**ABOUT THIS EXERCISE:** Work out how many lines in these entries include the string "will", and give only that figure.

**SUPPLIED ENTRIES:**
....................

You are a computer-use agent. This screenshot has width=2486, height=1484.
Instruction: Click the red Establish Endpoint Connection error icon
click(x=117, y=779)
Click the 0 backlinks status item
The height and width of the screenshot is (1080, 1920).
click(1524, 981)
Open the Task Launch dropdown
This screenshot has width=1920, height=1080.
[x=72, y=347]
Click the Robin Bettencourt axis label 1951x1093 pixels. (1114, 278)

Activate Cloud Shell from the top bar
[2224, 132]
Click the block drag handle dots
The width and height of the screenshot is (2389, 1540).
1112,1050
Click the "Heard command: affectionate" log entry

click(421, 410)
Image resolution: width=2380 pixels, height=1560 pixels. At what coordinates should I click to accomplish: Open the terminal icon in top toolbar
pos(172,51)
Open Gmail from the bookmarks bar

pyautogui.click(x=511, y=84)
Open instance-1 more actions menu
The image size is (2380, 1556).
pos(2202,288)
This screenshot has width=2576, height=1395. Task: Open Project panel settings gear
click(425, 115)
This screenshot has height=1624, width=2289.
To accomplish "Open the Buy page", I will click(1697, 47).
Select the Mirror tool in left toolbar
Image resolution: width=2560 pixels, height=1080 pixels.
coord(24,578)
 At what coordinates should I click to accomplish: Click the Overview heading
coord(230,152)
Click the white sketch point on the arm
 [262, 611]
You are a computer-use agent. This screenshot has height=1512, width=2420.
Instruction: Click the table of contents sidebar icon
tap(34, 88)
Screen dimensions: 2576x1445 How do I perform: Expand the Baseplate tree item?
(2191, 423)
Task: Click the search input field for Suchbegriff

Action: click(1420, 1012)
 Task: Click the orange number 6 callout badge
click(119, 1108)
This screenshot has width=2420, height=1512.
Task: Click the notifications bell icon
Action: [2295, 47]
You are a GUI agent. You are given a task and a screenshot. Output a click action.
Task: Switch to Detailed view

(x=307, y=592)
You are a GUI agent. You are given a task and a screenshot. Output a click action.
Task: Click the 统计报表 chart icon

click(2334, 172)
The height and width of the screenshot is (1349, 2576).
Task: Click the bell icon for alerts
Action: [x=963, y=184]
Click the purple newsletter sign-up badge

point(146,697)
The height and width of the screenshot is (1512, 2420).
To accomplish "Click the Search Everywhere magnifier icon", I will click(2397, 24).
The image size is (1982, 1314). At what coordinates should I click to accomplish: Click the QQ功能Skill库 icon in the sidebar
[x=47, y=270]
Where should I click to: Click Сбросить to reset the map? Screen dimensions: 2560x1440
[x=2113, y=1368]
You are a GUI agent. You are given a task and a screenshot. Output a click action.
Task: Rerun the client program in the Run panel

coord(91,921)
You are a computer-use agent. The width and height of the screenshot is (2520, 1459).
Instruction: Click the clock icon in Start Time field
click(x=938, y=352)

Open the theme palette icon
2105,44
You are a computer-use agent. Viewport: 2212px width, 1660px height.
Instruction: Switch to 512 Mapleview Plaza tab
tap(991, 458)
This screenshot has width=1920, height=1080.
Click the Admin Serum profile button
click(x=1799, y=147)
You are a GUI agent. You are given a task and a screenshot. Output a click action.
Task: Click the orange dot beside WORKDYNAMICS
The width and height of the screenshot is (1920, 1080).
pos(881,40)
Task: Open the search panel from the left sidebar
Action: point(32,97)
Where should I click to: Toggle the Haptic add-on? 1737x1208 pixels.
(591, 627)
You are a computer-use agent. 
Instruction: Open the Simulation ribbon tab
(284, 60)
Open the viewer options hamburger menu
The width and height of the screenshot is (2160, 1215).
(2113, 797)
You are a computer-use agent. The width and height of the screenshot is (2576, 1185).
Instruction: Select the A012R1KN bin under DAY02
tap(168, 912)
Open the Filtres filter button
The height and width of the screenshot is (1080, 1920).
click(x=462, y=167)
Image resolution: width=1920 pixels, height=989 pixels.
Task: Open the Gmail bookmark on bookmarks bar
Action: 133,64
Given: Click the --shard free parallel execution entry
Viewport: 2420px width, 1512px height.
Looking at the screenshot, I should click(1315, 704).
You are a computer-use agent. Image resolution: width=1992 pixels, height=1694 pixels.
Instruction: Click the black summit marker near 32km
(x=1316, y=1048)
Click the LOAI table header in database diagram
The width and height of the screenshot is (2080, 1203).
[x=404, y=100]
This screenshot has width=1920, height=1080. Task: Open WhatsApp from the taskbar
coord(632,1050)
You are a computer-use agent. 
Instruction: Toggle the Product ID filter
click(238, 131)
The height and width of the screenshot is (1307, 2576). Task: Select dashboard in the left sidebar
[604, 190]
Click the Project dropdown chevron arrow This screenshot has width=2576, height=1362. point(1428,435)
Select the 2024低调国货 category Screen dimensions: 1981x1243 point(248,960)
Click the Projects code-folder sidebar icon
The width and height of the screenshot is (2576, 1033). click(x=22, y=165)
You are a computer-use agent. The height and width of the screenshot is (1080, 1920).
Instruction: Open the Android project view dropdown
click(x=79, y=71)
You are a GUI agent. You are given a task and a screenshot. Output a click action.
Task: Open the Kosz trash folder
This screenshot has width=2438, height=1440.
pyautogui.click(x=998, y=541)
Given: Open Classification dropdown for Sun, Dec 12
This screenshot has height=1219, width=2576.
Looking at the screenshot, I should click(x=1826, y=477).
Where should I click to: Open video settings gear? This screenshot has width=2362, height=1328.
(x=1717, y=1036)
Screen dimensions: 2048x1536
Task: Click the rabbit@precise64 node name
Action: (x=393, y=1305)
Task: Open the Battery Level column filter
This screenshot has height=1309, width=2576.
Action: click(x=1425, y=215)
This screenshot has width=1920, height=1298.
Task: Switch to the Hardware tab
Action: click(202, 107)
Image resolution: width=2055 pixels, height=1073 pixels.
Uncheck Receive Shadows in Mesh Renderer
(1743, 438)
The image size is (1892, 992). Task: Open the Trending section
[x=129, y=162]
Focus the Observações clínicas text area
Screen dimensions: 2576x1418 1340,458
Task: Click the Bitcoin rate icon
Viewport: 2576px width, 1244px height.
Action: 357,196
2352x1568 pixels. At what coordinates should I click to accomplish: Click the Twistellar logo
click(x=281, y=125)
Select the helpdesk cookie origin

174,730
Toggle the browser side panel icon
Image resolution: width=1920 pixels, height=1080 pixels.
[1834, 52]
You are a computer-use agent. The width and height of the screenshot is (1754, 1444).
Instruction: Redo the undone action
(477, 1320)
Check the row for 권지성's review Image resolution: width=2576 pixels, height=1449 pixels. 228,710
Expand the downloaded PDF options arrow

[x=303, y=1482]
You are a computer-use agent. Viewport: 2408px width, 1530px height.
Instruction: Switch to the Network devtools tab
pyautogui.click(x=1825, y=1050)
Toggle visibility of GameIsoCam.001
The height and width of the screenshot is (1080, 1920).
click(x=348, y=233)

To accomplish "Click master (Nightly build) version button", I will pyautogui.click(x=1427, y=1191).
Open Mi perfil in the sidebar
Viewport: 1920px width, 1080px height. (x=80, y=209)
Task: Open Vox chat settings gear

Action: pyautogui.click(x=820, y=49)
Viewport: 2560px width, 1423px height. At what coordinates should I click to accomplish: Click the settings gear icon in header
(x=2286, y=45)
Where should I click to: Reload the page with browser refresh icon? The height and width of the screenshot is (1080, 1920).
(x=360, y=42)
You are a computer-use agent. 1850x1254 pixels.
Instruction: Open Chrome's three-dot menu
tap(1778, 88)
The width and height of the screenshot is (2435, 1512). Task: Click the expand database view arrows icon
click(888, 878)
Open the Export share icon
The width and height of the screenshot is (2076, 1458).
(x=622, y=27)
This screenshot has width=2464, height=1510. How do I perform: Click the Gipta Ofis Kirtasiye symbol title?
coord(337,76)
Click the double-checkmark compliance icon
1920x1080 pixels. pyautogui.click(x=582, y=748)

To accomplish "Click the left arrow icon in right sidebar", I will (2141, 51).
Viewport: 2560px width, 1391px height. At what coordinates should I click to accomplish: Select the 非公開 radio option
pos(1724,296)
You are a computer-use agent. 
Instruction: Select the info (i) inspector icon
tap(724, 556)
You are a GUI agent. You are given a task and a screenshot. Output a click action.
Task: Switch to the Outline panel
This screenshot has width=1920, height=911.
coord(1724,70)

....................

**ANSWER SECTION:** 4